Por Diego Ettedgui Lacau

Boston – Antes de disputar su tercer partido como dirigente interino, Torey Lovullo destacó que hay dos hombres que lo han ayudado muchísimo a convertirse en el entrenador que es hoy en día.
Uno es Sparky Anderson, quien está en el Salón de la Fama y ganó tres Series Mundiales con los Rojos de Cincinnati y los Tigres de Detroit; y el otro el Terry Francona.
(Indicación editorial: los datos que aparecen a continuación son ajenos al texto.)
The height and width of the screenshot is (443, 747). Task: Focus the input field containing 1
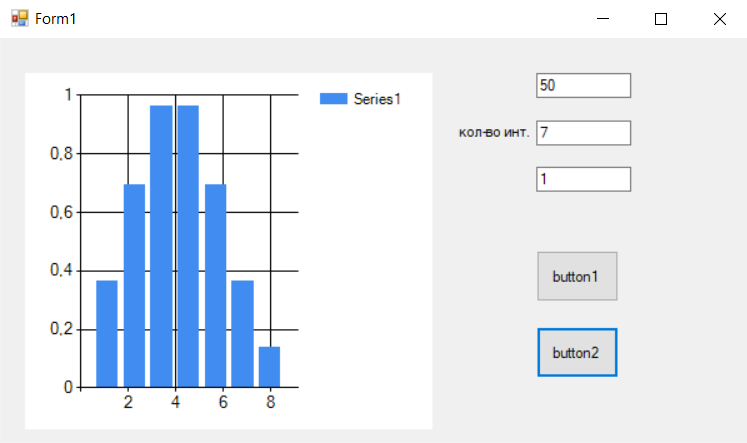(x=584, y=179)
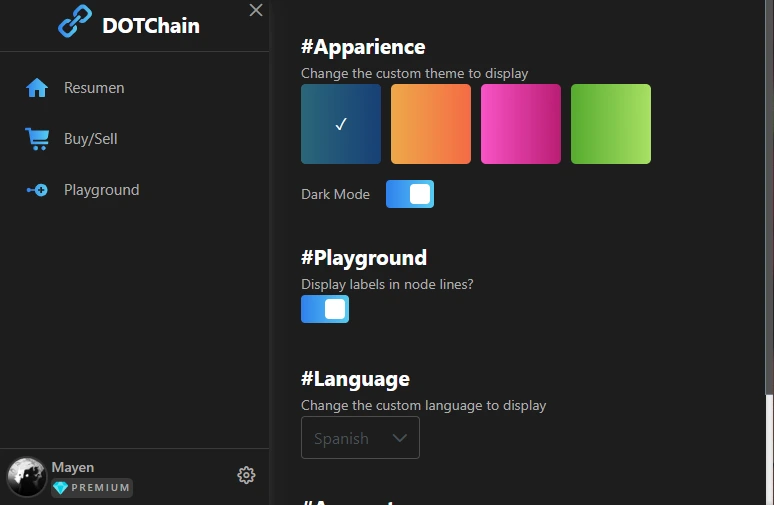Click the PREMIUM diamond badge icon
The width and height of the screenshot is (774, 505).
60,488

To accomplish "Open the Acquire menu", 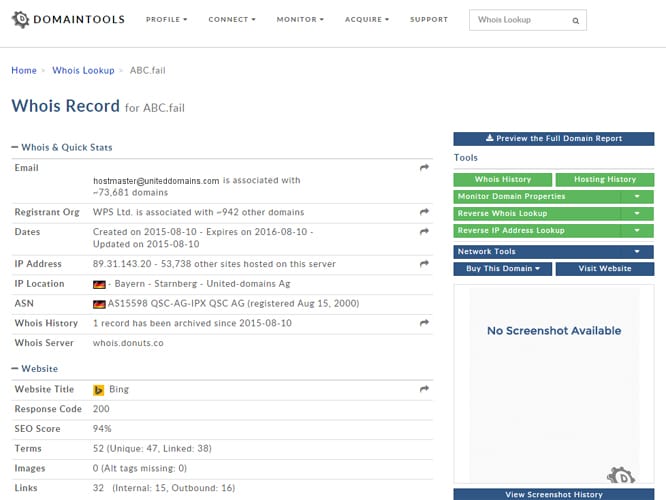I will [366, 20].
“Jugué para Tito (Francona) a finales de los años noventa. Él rápidamente se convirtió en uno de los entrenadores favoritos por su personalidad y el tipo de persona que es. Y después vi otro ángulo bueno de él cuando llegué a la organización patirroja, en el 2010, a trabajar como el dirigente de Triple-A”, señaló Lovullo.
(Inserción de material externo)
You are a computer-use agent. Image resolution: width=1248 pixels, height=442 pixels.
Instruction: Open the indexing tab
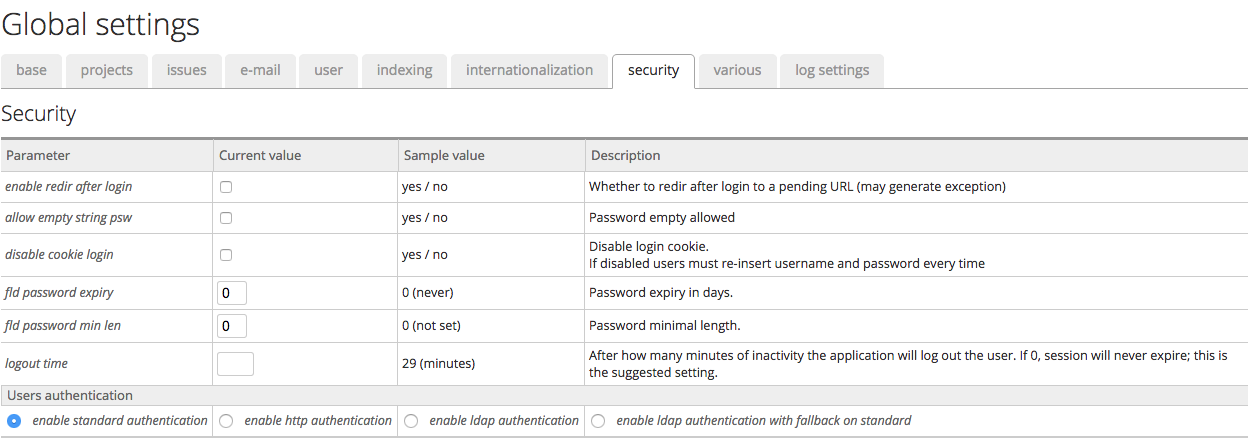click(x=404, y=70)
“Tito fue muy bueno conmigo. Era muy divertido compartir tiempo con él. Cada vez que él podía llevarme a alguna reunión o involucrarme en decisiones del equipo, lo hacía porque Tito sabía que yo iba a prestar atención y observar cómo se manejaban ciertas situaciones dentro del club”, añadió el dirigente interino actual de los Medias Rojas.
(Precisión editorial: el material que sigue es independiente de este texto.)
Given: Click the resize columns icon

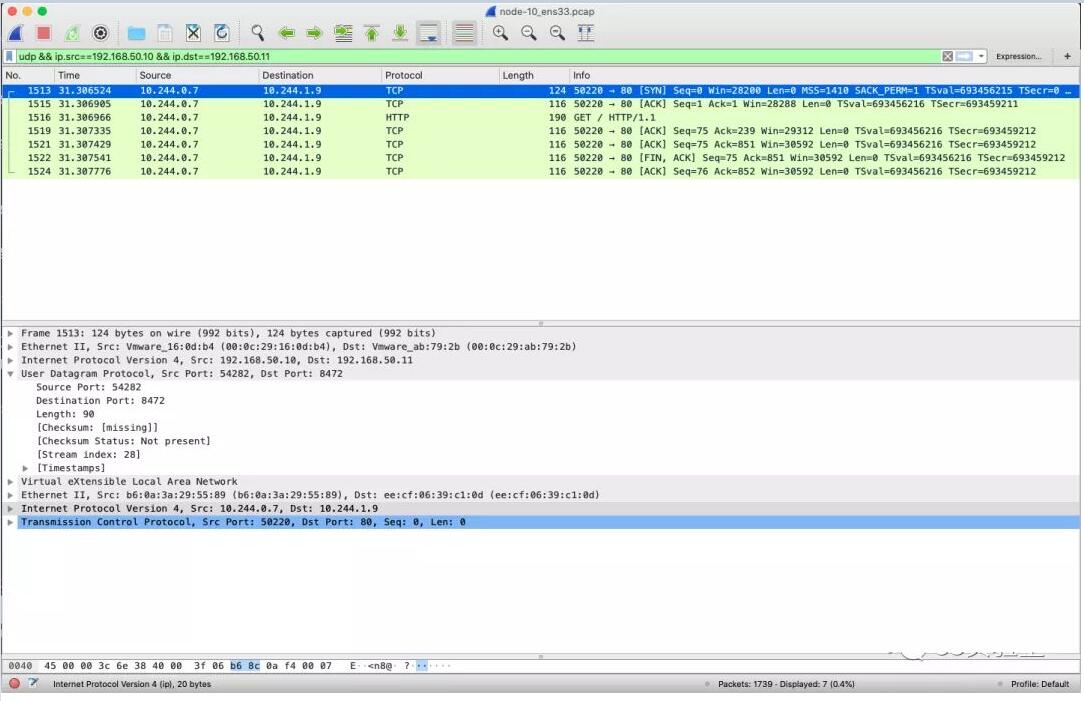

Lovullo es conocido por llevarse muy bien con los jugadores que tiene a su cargo y por conocerlos muy bien a nivel personal y profesional, lo cual es una característica que aprendió de Francona y es algo que le parece crucial para ayudar a sus peloteros a ser exitosos, brindarles el mejor escenario para que rindan de la manera más eficiente posible y mantenerlos motivados en un buen ambiente de trabajo.